By Kaylyn Christopher
Times West Virginian
At the second annual Legislative Round Table on Wednesday, representatives from local chapters of the American Federation of Teachers met with senators and delegates from Marion and neighboring counties to discuss issues with the education system in West Virginia.
Stacey Strawderman, the president of the Marion County AFT, said she thought the round table was a step in the right direction toward finding solutions.
“I think the legislators listened and took a lot of notes,” Strawderman said. “I feel really good about the fact that they learned some new things.”
According to Strawderman, the goal of the AFT is to work together with legislators to make things happen.
“We’re a solution-driven union,” she said. “We want to work with them and not always have our hand out.”
During the round table, Strawderman, along with Sam Brunett, president of the Monongalia County AFT, and Mike Rogers, vice president of the Monongalia County AFT, presented key priorities of the union to the legislators.
Among those priorities were: providing a higher quality education for all students, improving compensation and benefits for all education personnel, containing health care costs for all public employees, protecting employees and students through a higher education overhaul, having more transparency and reducing top-heavy salaries at the administrative levels, providing a safe and orderly school environment, and providing automatic cost of living increases for retirees.
The AFT leaders and teachers who attended the discussion expressed their concerns in each of those categories and explained to legislators how the education system would continue to be negatively impacted if changes aren’t made.
According to Strawderman, one of the biggest concerns is the low pay that teachers and service personnel in West Virginia receive.

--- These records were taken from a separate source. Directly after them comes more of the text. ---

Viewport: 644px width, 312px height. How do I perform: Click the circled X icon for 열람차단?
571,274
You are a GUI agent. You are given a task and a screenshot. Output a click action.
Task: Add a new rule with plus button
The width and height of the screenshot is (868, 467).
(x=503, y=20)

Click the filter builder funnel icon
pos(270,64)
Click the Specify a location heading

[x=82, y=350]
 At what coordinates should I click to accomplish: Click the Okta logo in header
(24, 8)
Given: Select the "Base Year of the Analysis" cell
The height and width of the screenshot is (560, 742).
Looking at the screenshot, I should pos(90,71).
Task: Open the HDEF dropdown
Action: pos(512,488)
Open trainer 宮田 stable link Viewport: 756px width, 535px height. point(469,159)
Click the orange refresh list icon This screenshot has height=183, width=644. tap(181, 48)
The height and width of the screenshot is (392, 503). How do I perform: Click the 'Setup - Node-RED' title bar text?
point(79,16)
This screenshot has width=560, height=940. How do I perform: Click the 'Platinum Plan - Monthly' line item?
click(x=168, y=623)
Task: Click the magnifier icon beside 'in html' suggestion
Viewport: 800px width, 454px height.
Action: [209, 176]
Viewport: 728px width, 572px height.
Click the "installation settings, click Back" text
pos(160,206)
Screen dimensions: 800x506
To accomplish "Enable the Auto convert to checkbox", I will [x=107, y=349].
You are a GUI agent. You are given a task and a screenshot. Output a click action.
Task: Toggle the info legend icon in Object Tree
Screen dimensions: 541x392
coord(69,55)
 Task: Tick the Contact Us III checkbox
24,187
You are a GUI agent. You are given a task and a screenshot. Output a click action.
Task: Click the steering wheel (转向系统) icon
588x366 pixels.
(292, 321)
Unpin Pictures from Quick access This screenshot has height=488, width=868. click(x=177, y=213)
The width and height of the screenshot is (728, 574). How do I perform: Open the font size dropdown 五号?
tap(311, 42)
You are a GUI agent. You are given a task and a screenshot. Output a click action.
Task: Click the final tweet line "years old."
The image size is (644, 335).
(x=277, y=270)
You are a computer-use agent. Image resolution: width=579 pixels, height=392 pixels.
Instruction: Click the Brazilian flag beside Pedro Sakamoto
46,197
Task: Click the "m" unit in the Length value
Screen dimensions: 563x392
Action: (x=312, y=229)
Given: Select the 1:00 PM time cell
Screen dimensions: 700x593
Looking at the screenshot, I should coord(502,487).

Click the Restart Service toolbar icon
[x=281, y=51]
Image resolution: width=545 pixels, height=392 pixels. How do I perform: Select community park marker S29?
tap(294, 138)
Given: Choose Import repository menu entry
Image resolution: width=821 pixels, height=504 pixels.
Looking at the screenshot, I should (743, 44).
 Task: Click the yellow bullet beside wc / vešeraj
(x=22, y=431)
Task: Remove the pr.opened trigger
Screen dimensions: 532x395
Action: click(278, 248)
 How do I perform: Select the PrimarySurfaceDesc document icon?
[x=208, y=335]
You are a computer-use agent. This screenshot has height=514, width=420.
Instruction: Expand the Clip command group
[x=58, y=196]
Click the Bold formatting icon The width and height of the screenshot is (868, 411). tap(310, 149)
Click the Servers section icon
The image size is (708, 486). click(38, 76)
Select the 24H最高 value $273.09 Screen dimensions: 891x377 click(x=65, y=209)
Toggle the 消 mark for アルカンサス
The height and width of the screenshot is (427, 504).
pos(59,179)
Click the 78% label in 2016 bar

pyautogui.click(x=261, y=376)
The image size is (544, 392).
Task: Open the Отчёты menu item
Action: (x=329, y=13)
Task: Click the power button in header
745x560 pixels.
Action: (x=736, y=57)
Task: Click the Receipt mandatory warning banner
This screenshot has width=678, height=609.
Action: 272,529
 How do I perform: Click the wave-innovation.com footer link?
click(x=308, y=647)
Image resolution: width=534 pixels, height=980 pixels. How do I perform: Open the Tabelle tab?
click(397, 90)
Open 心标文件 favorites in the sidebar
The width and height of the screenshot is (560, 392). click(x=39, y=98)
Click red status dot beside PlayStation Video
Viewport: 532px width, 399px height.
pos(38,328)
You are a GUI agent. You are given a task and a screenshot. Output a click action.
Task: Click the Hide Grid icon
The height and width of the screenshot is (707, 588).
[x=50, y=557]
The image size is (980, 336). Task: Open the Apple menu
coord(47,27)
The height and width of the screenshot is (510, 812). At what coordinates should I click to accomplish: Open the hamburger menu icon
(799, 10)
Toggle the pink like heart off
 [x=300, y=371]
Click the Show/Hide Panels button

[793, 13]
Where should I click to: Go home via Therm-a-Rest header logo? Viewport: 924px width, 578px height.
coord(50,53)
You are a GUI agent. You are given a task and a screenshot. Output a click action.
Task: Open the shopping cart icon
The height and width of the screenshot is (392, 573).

“I think that for education to really, really get better in our state, we’ve got to recruit and retain teachers,” she said. “In order to do that, we’ve got to have attractive pay packages.”
Strawderman said that West Virginia currently ranks 48th in the country when it comes to teacher salaries. As a result, fewer college students are entering education as a field of study, and those who do are leaving the state to begin work in the profession.
It’s not just secondary education that is hurting, though. According to Sue Kelley, a professor at Fairmont State University and AFT member, state appropriation cuts are negatively impacting higher education as well.
“When we cut higher education, you are punishing the students of West Virginia,” she said. “We are making it so that higher education cannot do the job that it intends to do or that it needs to do for our students and our state.”
Delegate Mike Caputo said that he commended teachers and service personnel for remaining dedicated to their professions despite challenges.
“We’ve seen some changes in education and we’ve seen some tough times, but I want to thank you all for what you do because I know you all care about the children,” he said.
Delegate Linda Longstreth said that she will work with her fellow legislators to do everything possible to spark change.
“We’ll work with you in any way that we can,” she said. “That’s the promise that I can make to you.”
And Brunett said the members of the AFT will continue to keep the lines of communication open when working with the legislators.
“The next step is helping the legislators as they agree on proposed legislation to make some of these things happen,” Brunett said. “We need to help them in the process and to offer solutions to some of the problems that arose over the last 20 years in West Virginia.”
Strawderman said the ultimate goal of the AFT is to create measures and take action that can provide students with the best education possible.
“I think education has been lost in the shuffle,” Strawderman said. “We made a promise to our generations of students to educate them. This whole round table is dedicated to reclaiming the promise and start educating our students the way they should be educated.”